▸ 提供テキスト:
▬▬▬

やった日 06.3/26
絶頂

雪影 -setuei-



試合前のコメント
 田中ロミオ一推しサイトとして、
とりあえずトップページに「次の田中ロミオゲーム」項目を作ってみたものの、
本人が書いたゲームは発売される気配が無く、
「企画監修でもいっか」
となんとなく紹介してしまった手前、やらなきゃいけないような義務感に追い込まれた。
義務かよ…。

 というのは理由の半分くらいで、もう半分は体験版が割と好評だったらしいので。
せめて自分でやれよ…。らしいって何だよ…。



ストーリー概要
 今までありそうで無かった、「冬しか会えない想い人」的なものをベースに、
ツン(冬以外)→デレ(冬)
といったロングスパンでのアップダウンを実現した期間限定雪国生活体験姉ベンチャー。



シナリオの感想とか
 まず第一に思ったのは、
「テキストが尋常じゃなく素晴らしい」という事でした。


 田中ロミオ氏がシナリオを書いているワケでは無いということで、
正直全く期待していなかったのですが、ロミオ氏ばりの語彙の豊富さに戦々恐々。

 多彩な形容詞と副詞による修飾語や比喩の多様さはエロゲで言ったら
「神樹の館」に似てるかも。
むしろエロゲより小説寄りと言った方が良いかもしれません。

 こういった文章はテンポが犠牲になる側面もありますが、
文章を読み慣れた人にとっては読んでいて面白いテキストだと思います。


 それでいて、「3行アドベンチャーゲームの作法」にも乗っ取っています。
CROSS†CHANNELのレビューでも書きましたが、
修飾語の多さの割にはセンテンス自体は短めで、
意地でも3行以内に収めてくるという新聞編集者のようなプロの技。

 それでいて時折、文節でクリックさせるようなメリハリを生かす演出もあり、
AVGの文章としてはかなり高いレベルなのではないでしょうか。

 そういったメリハリを付ける為によくやりがちな、
「ハハハハハハハハハハハハハハハハハハハハハハハ―――」

▬▬▬

▸ データセットに収録された項目:
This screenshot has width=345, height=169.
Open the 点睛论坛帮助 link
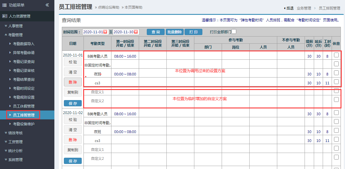108,7
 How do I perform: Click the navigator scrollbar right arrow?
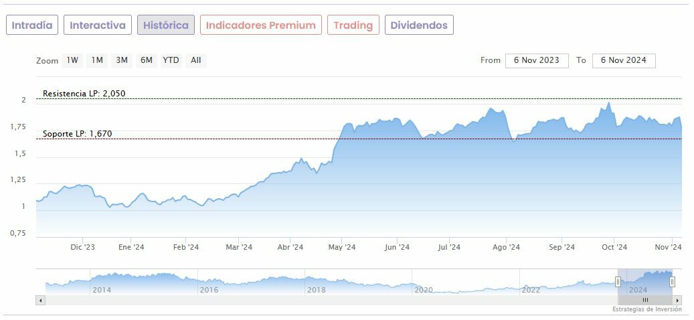pos(678,301)
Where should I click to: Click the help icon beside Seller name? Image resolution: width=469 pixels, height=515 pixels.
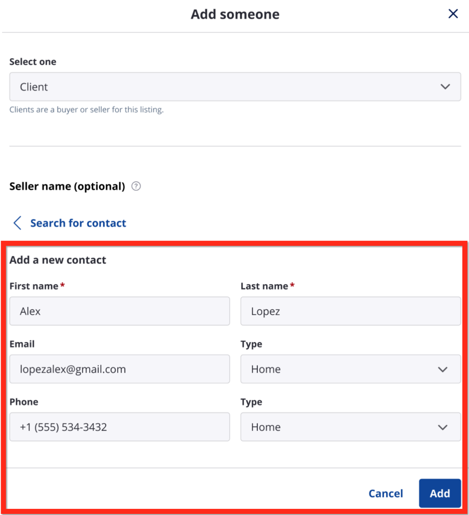tap(136, 186)
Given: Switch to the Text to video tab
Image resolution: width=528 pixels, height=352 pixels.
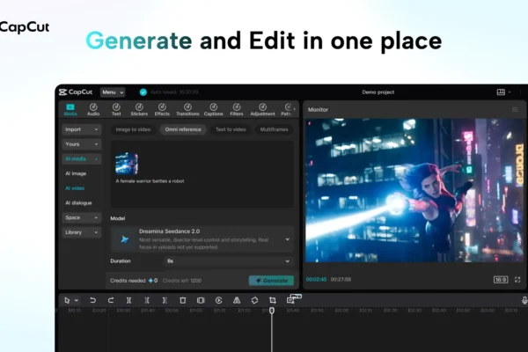Looking at the screenshot, I should tap(231, 129).
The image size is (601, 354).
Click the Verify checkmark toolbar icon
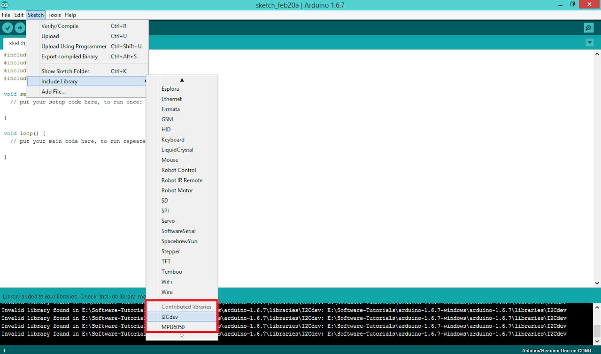click(8, 28)
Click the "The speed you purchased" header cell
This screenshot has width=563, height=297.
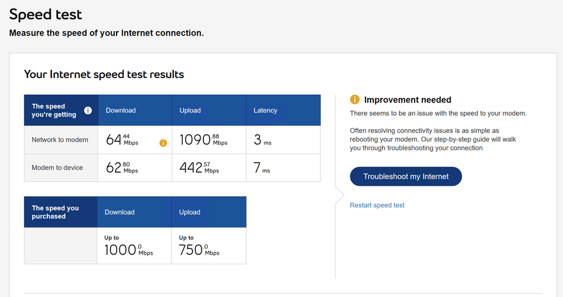[55, 212]
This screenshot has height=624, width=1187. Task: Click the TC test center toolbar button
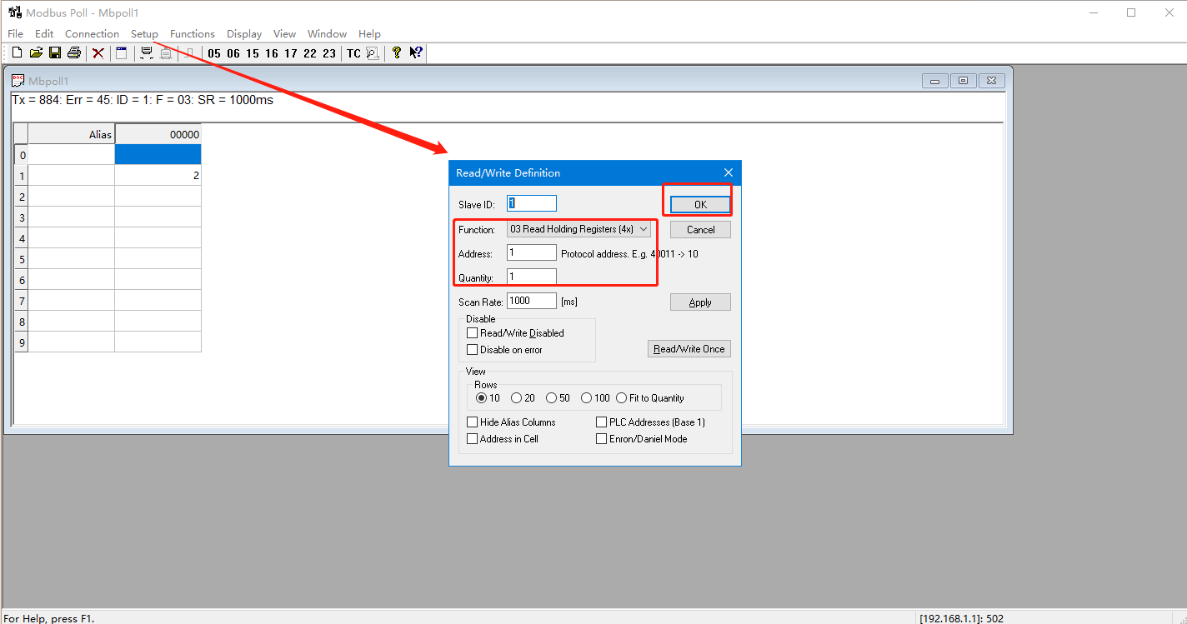click(353, 53)
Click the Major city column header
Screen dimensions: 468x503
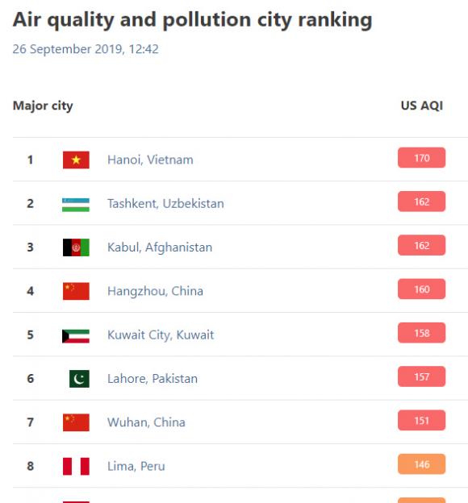43,106
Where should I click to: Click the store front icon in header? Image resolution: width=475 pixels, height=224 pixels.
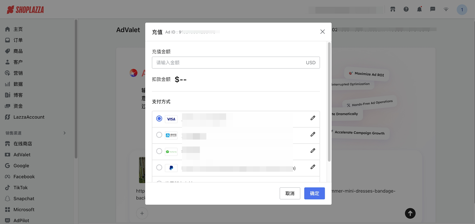(x=393, y=9)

▬▬▬

▸ 課題の内容:
[1] 提供テキストでは、修飾語や比喩の多様さがエロゲで言えばどの作品に似ているとされていますか。
[2] 提供テキストから、「多彩な形容詞と副詞による修飾語や比喩の多様さはエロゲで言ったら」で始まり「意地でも3行以内に収めてくるという新聞編集者のようなプロの技。」までの部分を一字一句変えずに抜き出してください。

▸ 課題ごとの回答:
[1] 「神樹の館」

[2]
多彩な形容詞と副詞による修飾語や比喩の多様さはエロゲで言ったら
「神樹の館」に似てるかも。
むしろエロゲより小説寄りと言った方が良いかもしれません。

 こういった文章はテンポが犠牲になる側面もありますが、
文章を読み慣れた人にとっては読んでいて面白いテキストだと思います。


 それでいて、「3行アドベンチャーゲームの作法」にも乗っ取っています。
CROSS†CHANNELのレビューでも書きましたが、
修飾語の多さの割にはセンテンス自体は短めで、
意地でも3行以内に収めてくるという新聞編集者のようなプロの技。